JAWITZ, ZE'EV (1847–1924), writer and historian. Jawitz was born in Kolno to a wealthy family distinguished in lineage, scholarship, and piety. After an unsuccessful attempt at business, he devoted all his time to writing and scholarship. He contributed to Smolenskin's Ha-Shaḥar (in no. 11 (1882), 41–48).

Jawitz won public recognition with his article " Migdal ha-me'ah " ("Tower of the century," in S.P. Rabinowitz (ed.), Keneset Yisrael, 1 (1887); repr. in his Toledot Yisrael, 13 (1937), 189–250), a survey of Jewish history from the death of Mendelssohn in 1786 to the death of Montefiore in 1886. The work's originality lay in the author's command of sources in Hebrew and other languages; in the inner integrity of his approach, which was a mixture of Eastern European Judaism, the romanticism of Ḥibbat Zion, and the Judaism of Frankfurt Orthodoxy (often characterized by the phrase Torah im derekh ereẓ, in the sense of "Torah and secular learning"); and in his writing style, a combination of biblical and scholarly Hebrew.

Settling in Ereẓ Israel in 1888, Jawitz taught in Zikhron Ya'akov. His writings were widely published in Ereẓ Israel in such periodicals as Haaretz, Peri ha-Areẓ (1892), and Ge'on ha-Areẓ (2 vols., 1893–94). He also wrote several textbooks, including Tal Yaldut (1891), Ha-Moriyyah (1894), Divrei ha-Yamim le-Am Benei-Yisrael (1894), Divrei Yemei ha-Ammim (1893–94), and books in which he attempted to relate legends in biblical style, as in Siḥot minni Kedem (1887, 19272). His popular work Neginot minni Kedem (1892) appeared in several editions. In Ereẓ Israel, Jawitz was active on the Va'ad ha-Lashon, the committee responsible for developing Hebrew as a modern language. He and his brother-in-law, J.M. *Pines, contributed to the development of modern Hebrew by introducing linguistic elements from the literature of the Mishnah, Talmud, and Midrash, e.g., tarbut ("culture") and kevish ("road").
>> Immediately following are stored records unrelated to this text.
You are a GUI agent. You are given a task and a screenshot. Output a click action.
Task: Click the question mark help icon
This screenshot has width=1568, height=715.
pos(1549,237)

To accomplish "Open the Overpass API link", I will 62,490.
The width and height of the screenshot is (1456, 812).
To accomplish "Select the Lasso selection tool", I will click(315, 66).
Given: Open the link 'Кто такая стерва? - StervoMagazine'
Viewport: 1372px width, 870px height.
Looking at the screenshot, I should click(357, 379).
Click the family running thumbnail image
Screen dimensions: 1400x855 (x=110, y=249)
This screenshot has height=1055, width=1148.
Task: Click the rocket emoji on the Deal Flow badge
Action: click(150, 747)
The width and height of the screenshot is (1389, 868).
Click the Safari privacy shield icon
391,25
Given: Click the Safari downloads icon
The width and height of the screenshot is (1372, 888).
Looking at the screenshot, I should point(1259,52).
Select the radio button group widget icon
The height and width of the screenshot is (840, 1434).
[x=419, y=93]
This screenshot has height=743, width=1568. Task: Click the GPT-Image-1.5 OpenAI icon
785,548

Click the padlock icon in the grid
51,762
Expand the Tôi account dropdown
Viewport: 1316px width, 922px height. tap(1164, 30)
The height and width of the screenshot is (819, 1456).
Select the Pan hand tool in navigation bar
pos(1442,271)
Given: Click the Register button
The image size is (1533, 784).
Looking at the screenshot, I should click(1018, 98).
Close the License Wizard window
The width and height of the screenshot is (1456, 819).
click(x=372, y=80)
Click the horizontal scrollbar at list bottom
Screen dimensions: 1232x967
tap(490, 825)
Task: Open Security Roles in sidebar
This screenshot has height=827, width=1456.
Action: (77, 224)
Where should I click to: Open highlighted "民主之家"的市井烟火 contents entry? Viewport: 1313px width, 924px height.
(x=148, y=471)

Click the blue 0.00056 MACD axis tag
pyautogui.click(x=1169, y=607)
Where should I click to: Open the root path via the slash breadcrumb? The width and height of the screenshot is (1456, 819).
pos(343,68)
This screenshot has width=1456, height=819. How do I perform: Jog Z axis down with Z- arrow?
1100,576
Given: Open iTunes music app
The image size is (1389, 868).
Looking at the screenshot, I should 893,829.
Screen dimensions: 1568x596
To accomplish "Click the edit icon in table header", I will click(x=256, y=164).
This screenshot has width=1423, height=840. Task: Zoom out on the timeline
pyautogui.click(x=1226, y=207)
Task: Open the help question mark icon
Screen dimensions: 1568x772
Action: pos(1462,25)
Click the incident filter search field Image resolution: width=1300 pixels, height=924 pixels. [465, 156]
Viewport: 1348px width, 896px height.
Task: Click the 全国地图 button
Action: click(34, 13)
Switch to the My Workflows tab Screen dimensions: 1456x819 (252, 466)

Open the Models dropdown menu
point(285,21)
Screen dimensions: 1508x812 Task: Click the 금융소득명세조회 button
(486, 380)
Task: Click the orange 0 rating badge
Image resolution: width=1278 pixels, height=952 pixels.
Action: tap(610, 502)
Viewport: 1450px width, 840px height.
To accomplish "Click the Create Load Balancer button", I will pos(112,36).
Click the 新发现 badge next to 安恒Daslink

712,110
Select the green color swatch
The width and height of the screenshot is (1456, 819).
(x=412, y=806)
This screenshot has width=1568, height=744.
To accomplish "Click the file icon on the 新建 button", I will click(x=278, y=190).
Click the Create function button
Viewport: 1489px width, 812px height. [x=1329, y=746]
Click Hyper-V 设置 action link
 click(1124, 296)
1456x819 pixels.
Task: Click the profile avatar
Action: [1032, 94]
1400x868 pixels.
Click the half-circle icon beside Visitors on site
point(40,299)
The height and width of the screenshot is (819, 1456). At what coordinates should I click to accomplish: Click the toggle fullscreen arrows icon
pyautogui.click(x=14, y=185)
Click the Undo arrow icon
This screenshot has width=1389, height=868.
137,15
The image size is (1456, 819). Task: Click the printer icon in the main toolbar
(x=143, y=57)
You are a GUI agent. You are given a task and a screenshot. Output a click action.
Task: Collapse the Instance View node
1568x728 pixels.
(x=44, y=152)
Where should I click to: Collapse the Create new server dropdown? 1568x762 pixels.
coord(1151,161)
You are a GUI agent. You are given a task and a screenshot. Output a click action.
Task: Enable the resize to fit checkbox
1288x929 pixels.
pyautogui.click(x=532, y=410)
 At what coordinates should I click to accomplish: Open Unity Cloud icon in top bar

Jawitz left Palestine in 1894, moving to Vilna, to Germany, and later to London. For a short while he was active in the foundation of *Mizrachi in Russia and edited the monthly journal Ha-Mizraḥ (1903–04). Simultaneously, Jawitz continued his major work, Toledot Yisrael … (14 vols., 1895–1940; the first part appeared in Warsaw, and the last five parts were published by B.M. Lewin in Tel Aviv, 1932–40). The first six parts (comprising the first section) deal with the Jews in their land, from the Patriarchal Age to the end of the period of R. Judah ha-Nasi; the next eight parts deal with the Jews among the nations of the world, from the period of the amoraim to Ḥibbat Zion. Although Jawitz was not a modern historian, his contribution to Jewish historiography is distinctive and valuable in that he infused his historical account with commitment to Orthodoxy and love for Ereẓ Israel.


S. Ernst (ed.), Sefer Jawitz… Zikkaron … (1934); A.S. Hirschberg, in: Z. Jawitz, Toledot Yisrael, 14 (1940), 121–63; M.L. Lilienblum, Kitvei …, 3 (1912), 133–84; J. Klausner, Yoẓerim u-Vonim, 2 (1930), 52–61; B. Dinur, Benei Dori (1963), 19–22; M. Eliash, in: S.K. Mirsky (ed.), Ishim u-Demuyyot be-Ḥokhmat Yisrael … (1959), 155–73; Waxman, Literature, 4 (1960), 153–4, 454, 727–35.